It was bad enough that the show was classic Catholic-baiting. What made it worse was that it was an animated-history lesson for kids done to fulfill FCC requirements. We are speaking of an edition of the Warner Bros. show “Histeria!” that ran nationwide on October 31 and November 1.

In the show that we addressed, there was a portrayal of the Inquisition, “Convert or Die,” that depicted a game show where the contestants are tied to a wheel and tortured for every wrong answer. The host of the show, a bishop, is called “Torquemada” by the prisoner-contestants.
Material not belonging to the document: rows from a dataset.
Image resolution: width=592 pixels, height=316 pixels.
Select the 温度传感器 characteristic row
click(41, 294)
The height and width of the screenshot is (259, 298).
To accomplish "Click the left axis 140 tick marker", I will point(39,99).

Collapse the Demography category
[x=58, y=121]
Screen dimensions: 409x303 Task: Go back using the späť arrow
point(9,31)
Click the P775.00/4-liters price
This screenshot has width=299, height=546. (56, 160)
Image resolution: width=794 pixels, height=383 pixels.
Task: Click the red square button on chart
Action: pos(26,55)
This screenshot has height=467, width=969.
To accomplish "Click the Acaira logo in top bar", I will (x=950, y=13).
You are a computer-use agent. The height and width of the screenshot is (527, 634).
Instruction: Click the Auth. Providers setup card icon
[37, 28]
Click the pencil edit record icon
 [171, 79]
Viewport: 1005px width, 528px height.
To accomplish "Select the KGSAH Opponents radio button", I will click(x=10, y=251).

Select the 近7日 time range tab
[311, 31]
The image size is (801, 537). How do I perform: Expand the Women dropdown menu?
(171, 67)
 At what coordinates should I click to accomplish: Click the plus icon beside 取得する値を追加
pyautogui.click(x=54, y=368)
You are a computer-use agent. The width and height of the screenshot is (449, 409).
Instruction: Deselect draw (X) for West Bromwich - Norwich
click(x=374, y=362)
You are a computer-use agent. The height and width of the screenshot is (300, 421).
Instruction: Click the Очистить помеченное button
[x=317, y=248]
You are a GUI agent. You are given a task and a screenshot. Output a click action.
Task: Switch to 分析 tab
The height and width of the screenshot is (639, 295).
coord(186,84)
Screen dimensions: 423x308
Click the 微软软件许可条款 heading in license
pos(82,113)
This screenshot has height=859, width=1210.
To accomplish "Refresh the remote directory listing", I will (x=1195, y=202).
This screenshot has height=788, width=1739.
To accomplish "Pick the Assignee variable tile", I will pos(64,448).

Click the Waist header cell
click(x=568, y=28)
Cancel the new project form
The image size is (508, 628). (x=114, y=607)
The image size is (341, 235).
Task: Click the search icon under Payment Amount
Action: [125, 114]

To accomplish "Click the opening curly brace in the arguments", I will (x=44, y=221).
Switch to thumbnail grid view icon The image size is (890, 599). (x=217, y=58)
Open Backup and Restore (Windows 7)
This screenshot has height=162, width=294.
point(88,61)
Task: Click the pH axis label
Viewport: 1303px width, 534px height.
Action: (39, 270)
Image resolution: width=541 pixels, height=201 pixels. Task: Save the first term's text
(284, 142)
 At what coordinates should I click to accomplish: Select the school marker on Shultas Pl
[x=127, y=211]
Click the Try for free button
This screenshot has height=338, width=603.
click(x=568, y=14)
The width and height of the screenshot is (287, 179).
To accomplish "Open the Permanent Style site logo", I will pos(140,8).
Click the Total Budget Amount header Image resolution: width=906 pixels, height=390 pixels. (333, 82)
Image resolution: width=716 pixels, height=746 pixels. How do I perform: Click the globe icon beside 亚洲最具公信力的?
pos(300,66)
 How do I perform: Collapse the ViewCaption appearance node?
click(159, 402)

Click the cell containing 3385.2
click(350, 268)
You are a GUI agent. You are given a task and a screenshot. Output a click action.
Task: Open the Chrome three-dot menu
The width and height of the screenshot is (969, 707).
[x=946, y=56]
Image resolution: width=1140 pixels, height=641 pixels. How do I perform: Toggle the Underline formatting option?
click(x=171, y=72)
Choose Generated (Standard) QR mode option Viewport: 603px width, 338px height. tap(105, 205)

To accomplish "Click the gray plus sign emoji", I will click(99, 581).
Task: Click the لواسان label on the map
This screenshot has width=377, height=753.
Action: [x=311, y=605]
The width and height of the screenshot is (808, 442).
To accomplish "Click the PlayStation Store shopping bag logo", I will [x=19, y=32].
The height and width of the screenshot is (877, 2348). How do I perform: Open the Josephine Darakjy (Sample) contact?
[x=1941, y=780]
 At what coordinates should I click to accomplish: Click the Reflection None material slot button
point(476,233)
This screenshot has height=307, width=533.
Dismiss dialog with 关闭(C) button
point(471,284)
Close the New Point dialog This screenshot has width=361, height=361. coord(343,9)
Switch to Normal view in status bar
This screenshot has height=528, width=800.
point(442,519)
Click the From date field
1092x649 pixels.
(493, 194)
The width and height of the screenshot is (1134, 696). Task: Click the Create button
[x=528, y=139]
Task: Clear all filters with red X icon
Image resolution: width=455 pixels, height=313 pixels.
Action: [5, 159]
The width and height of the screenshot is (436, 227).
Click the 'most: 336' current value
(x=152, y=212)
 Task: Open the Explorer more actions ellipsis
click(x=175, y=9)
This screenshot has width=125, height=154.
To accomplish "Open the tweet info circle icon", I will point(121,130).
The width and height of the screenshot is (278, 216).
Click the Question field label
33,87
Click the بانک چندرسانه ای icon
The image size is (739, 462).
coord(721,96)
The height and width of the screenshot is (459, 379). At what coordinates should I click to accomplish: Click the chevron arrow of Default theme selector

In the show, the bishop gives the contestant 20 seconds to confess “the single most terrible heresy you’ve committed.” We get answers like, “I ate meat on the day of abstinence,” etc. The bishop informs him that the correct answer is “I have read books forbidden by the Catholic Church and am a big stinky heretic.” He adds, “the next time you commit a mortal sin against the Church, don’t be surprised if someone comes up to you and says….[interruption]—‘Convert or Die.’”

Usually, our complaints just go to the offending network. But in this case, we went directly to the FCC. By its own admission, WB says that “Histeria!” is supposed to be an “original and hysterically amusing way” of “fulfilling the FCC educational programming requirement.” We hope the FCC doesn’t find anything “hysterically amusing” about our complaint.